[What you will do] Pick out every line of the data below that contains the word "This", and copy each one in full.
---------- Supplied material ----------
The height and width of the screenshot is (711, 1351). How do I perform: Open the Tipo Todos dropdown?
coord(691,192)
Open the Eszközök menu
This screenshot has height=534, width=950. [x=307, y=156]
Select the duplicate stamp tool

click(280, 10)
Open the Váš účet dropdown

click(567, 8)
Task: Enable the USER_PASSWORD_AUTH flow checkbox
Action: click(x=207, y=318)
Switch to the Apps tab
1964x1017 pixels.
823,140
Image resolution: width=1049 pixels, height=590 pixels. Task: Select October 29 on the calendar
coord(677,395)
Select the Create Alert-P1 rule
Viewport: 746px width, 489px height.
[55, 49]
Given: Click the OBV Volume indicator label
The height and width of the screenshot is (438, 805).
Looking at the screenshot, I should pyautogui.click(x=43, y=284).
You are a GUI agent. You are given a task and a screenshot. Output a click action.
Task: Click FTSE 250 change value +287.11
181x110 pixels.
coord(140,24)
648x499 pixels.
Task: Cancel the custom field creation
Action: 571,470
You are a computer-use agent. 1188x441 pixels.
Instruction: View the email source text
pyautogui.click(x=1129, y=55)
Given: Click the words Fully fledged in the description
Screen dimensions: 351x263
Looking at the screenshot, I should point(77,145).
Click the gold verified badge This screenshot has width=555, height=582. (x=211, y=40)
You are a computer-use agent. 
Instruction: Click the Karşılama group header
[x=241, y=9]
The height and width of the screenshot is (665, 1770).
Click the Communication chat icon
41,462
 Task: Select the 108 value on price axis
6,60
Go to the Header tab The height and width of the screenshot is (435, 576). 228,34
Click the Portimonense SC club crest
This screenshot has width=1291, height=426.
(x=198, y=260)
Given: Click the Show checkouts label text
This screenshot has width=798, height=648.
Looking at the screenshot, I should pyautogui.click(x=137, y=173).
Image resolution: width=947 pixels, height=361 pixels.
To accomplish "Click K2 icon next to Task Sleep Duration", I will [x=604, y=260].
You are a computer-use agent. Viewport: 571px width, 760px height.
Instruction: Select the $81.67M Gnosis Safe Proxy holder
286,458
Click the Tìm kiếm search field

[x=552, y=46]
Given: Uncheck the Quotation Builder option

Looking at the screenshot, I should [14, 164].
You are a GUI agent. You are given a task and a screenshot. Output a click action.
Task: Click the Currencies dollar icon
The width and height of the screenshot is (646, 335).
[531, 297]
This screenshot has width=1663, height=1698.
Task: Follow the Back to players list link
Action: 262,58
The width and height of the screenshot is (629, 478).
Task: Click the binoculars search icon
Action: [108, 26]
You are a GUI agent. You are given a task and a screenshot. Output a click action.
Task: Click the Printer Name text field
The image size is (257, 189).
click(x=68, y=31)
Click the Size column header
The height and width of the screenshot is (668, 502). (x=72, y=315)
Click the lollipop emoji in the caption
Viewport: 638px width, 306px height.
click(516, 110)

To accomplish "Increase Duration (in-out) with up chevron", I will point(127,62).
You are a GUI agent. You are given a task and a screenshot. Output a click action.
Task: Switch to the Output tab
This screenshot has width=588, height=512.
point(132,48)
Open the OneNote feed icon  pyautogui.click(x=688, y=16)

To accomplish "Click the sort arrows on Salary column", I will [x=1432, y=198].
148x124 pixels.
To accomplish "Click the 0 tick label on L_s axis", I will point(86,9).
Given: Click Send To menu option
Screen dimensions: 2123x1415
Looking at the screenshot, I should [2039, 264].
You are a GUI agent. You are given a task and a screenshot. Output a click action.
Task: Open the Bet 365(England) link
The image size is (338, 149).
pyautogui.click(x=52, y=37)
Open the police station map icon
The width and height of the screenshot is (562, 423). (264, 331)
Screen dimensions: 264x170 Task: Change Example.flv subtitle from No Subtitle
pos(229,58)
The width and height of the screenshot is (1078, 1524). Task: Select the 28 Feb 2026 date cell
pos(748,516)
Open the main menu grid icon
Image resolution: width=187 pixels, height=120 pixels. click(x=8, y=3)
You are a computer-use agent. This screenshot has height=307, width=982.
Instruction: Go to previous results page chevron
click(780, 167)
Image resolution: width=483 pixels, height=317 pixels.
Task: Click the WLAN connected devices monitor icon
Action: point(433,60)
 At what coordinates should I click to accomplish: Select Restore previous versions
----------
[Answer for the task]
This screenshot has height=534, width=950. [x=307, y=156]
Click the gold verified badge This screenshot has width=555, height=582. (x=211, y=40)
This screenshot has width=1291, height=426.
This screenshot has width=798, height=648.
This screenshot has width=1663, height=1698.
This screenshot has width=588, height=512.
You are a computer-use agent. This screenshot has height=307, width=982.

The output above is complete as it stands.